Jobs |
1. Summarize the dividend case passage in two sentences.
2. Copy out the dividend case passage between "no tangible assets." and "the amount received.", inclusive.

1. In an action by the receiver of a corporation to recover dividends paid to a director when the corporation was insolvent, evidence was offered that the corporation was organized for the purpose of taking up the business of a manufacturing firm; that the fixtures, patterns, scales, and good will of the business were taken with its liabilities, and rated in subsequent inventories as assets; that the patterns and scales were overvalued; that the cost of repairs to the buildings and the cost of an exhibit at the World's Fair were rated as assets; that the expenditures on stock on hand were rated as assets: that the records showed no directors' meeting at which the dividend was voted; and that the indebtedness of the corporation exceeded its assets. Held, that this evidence was admissible on the question of insolvency of the corporation at the time of the paying of the dividend.

2. The court found that the scales and patterns were worth about half the rated value. No evidence was introduced as to the value of the good will, and the court found that the cost of the exhibit at the World's Fair represented

no tangible assets. Held, that the corporation was insolvent at the time of declaring the dividend.

3. Under Gen. St. § 1932, making directors of a corporation liable for all losses resulting from a declaration of dividends for which they voted, knowing that the corporation was insolvent, a director who participates in a declaration of dividends, and receives his share, having knowledge that the corporation is insolvent, is liable for the amount received.

Dataset content |

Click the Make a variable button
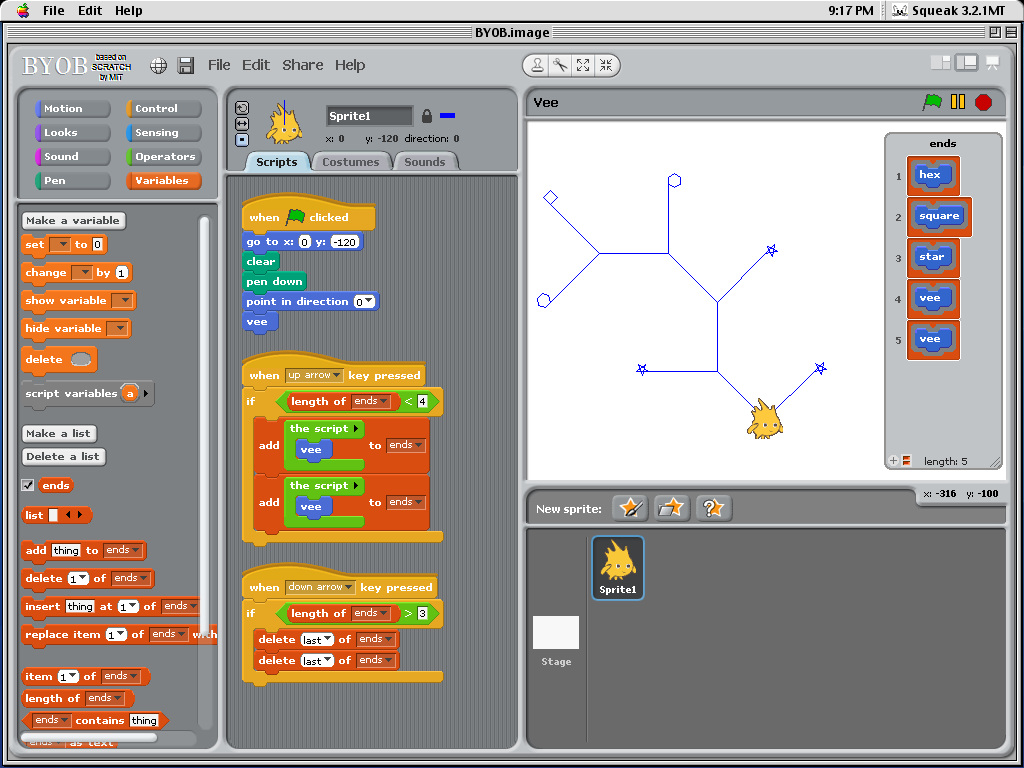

Task responses |
1. In a receiver's suit to recover dividends paid to a director while the corporation was insolvent, evidence of overvalued assets, no recorded directors' meeting voting the dividend, and debts exceeding assets was held admissible, and the corporation was held insolvent when the dividend was declared. Under Gen. St. § 1932, a director who takes part in declaring dividends and receives a share while knowing the corporation is insolvent is liable for the amount received.

2.
no tangible assets. Held, that the corporation was insolvent at the time of declaring the dividend.

3. Under Gen. St. § 1932, making directors of a corporation liable for all losses resulting from a declaration of dividends for which they voted, knowing that the corporation was insolvent, a director who participates in a declaration of dividends, and receives his share, having knowledge that the corporation is insolvent, is liable for the amount received.